WATCH: It's time for the annual McGill Ghetto garbage dump
If you've walked through the McGill Ghetto lately you may have noticed the place is kind of a dump.
"It's unsightly and it's the waste of things," resident Lucia Kowaluk told CTV Montreal while showing off a mound of trash left in an alleyway. "Obviously this amount of garbage is more than a garbage truck can pick up."
Each year, as McGill's spring semester ends and students move out and the area gets littered with just about everything.
Walk down almost any street and you'll see used mattresses, old comforters, broken furniture, and enough garbage bags to last one normal household months.
Turn the corner and you'll likely see more of the same.
The area is home to about 3,500 students, the majority of whom all leave at once. However there are still close to 11,000 residents that call the Ghetto home year round.
"It's not a very pretty sight," said student Noor Khleif. "It looks bad; it makes the streets looks bad, so I definitely understand their distress."
Ava Rofougaran said despite this being a yearly tradition, no one has come up with a real solution.
"I think it's hard to find where to throw it out because everyone has so much stuff. It's hard to carry it around. We're students and we don't have a lot of resources so putting it out is the only way," she said.

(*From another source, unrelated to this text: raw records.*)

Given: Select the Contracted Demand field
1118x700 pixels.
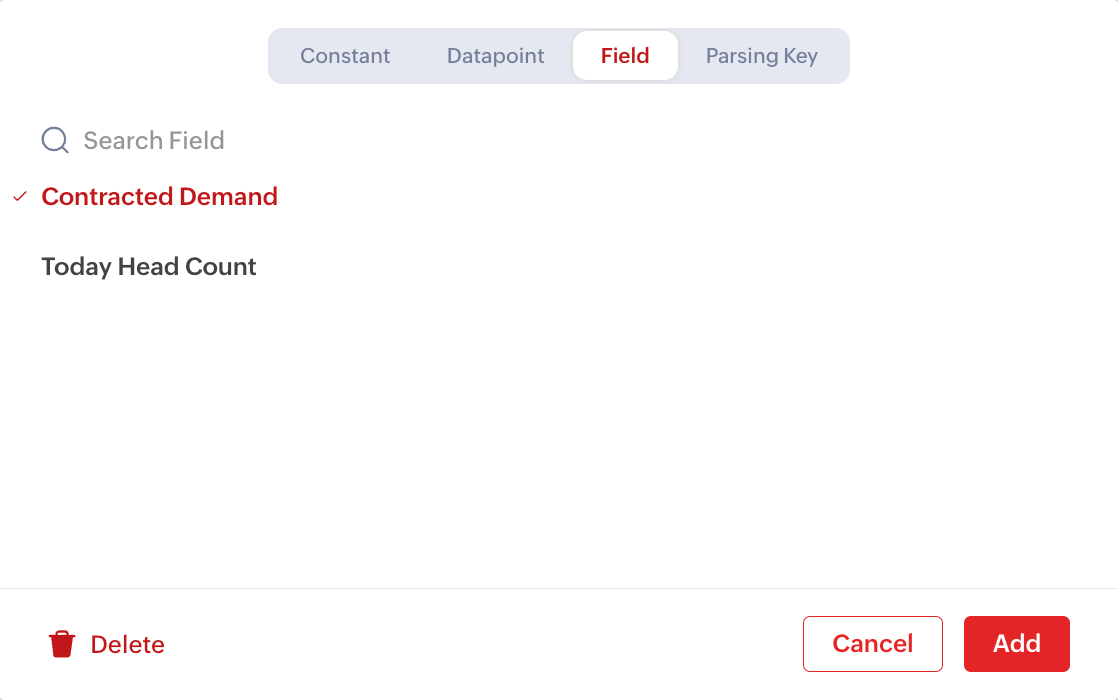Looking at the screenshot, I should pos(160,197).
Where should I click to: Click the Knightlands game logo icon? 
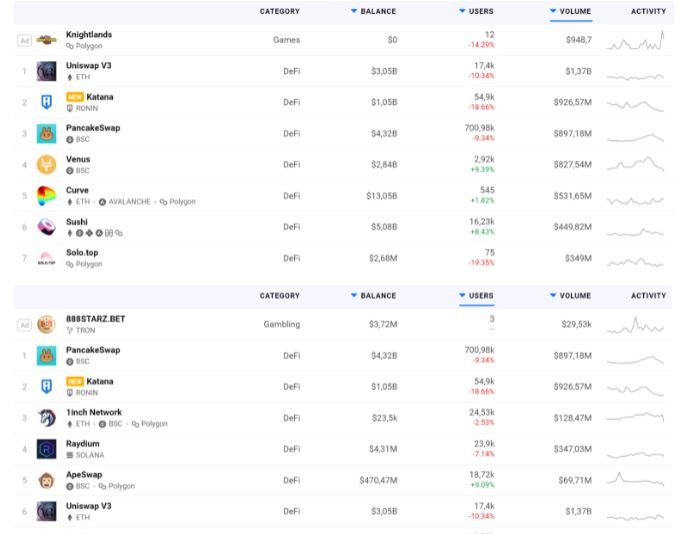point(47,40)
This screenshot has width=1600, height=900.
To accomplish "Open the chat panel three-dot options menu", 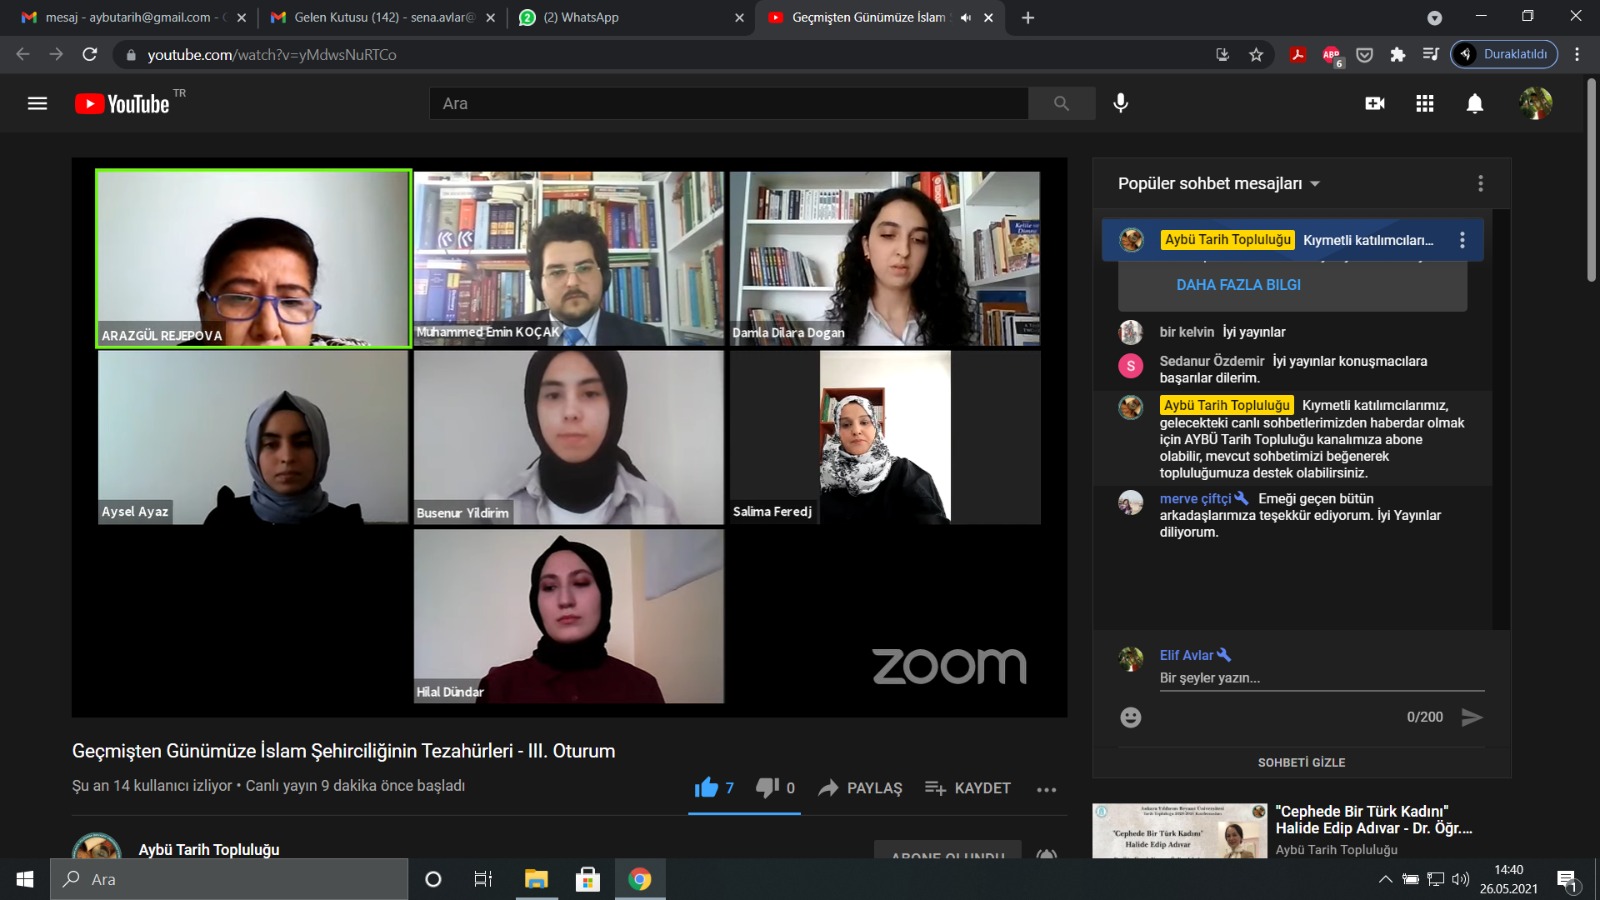I will (1481, 184).
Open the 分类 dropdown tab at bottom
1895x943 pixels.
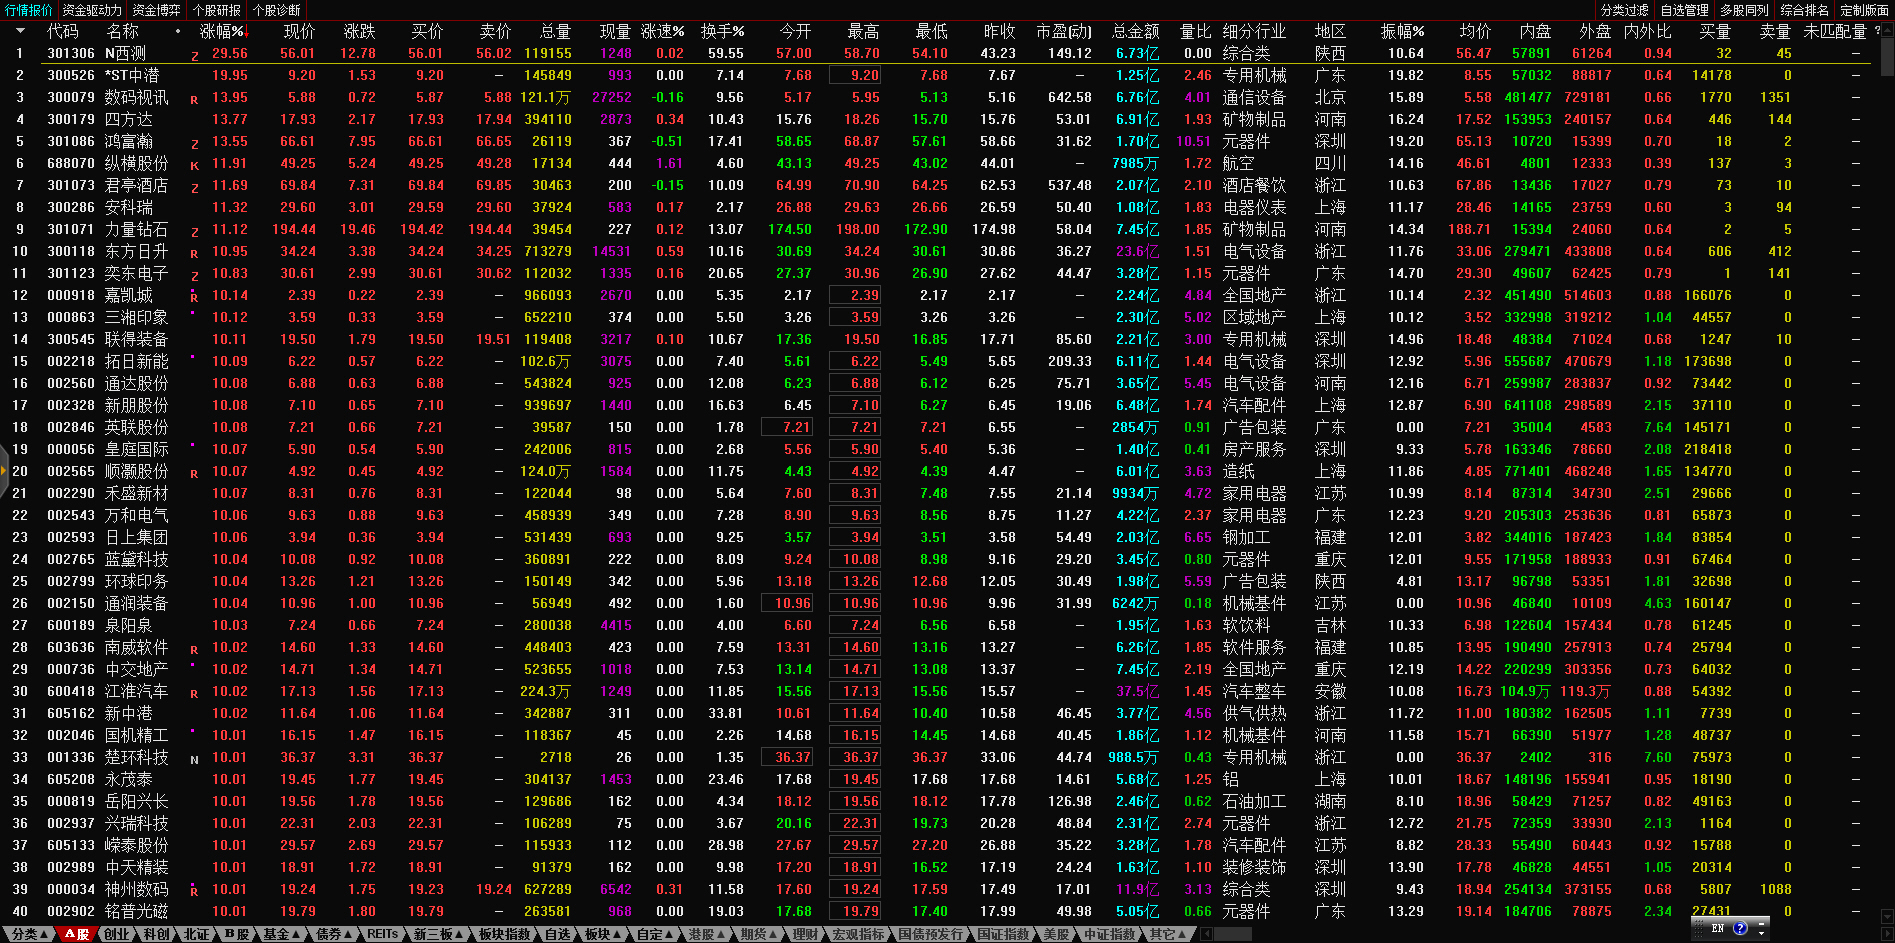[x=29, y=934]
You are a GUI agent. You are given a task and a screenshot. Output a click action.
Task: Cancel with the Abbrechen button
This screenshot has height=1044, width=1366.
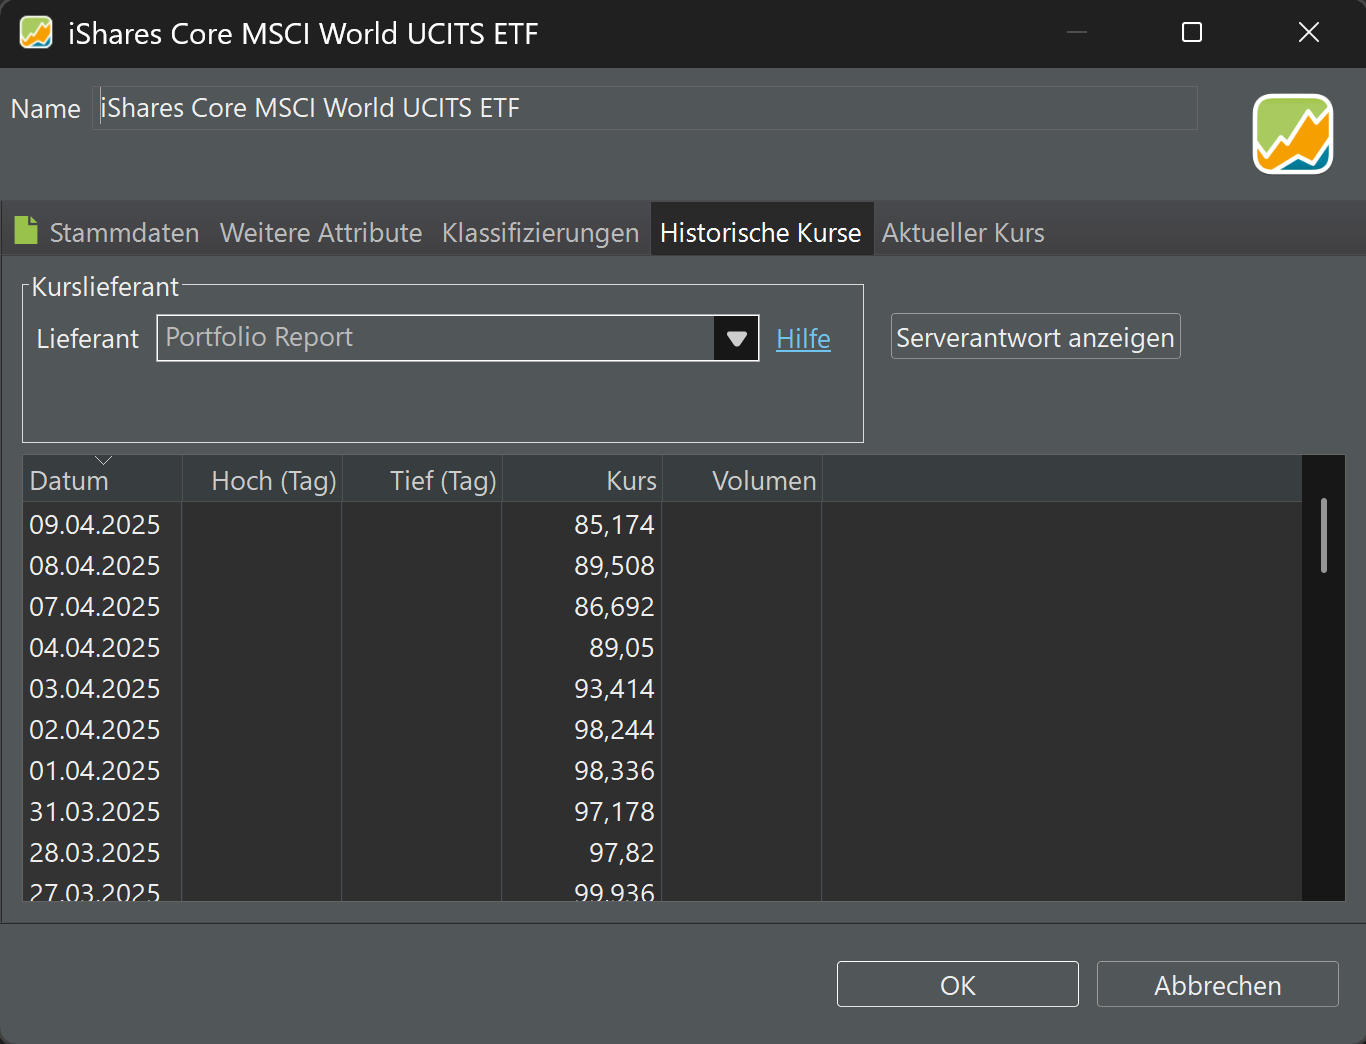1217,985
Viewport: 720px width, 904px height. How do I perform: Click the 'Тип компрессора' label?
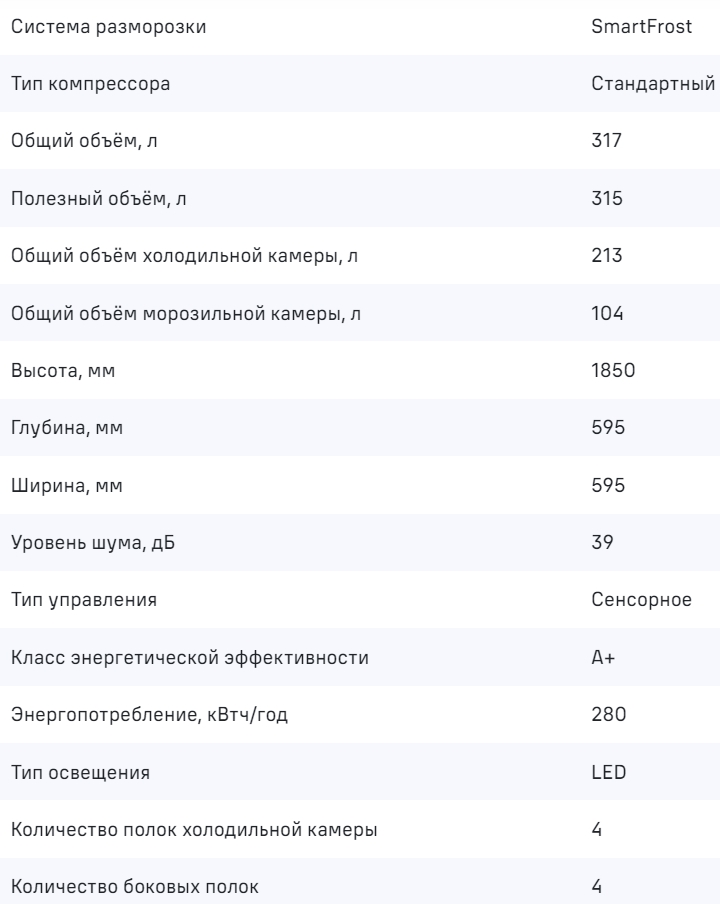coord(90,84)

For its part the city has stepped up its garbage collection, but it can't keep up with the mess students are making.
"We have two ten-wheel trucks with a front loader that are circulating full-time in the neighbourhood. As well, two pick-up trucks that are circulating in the neighbourhood full-time and we've added resources to our twice weekly garbage pick-up," said city councillor Alex Norris.
While residents like Lucia Kowaluk say it is a good start to tackling the problem, they believe the real solution is the students need a lesson in consideration for others.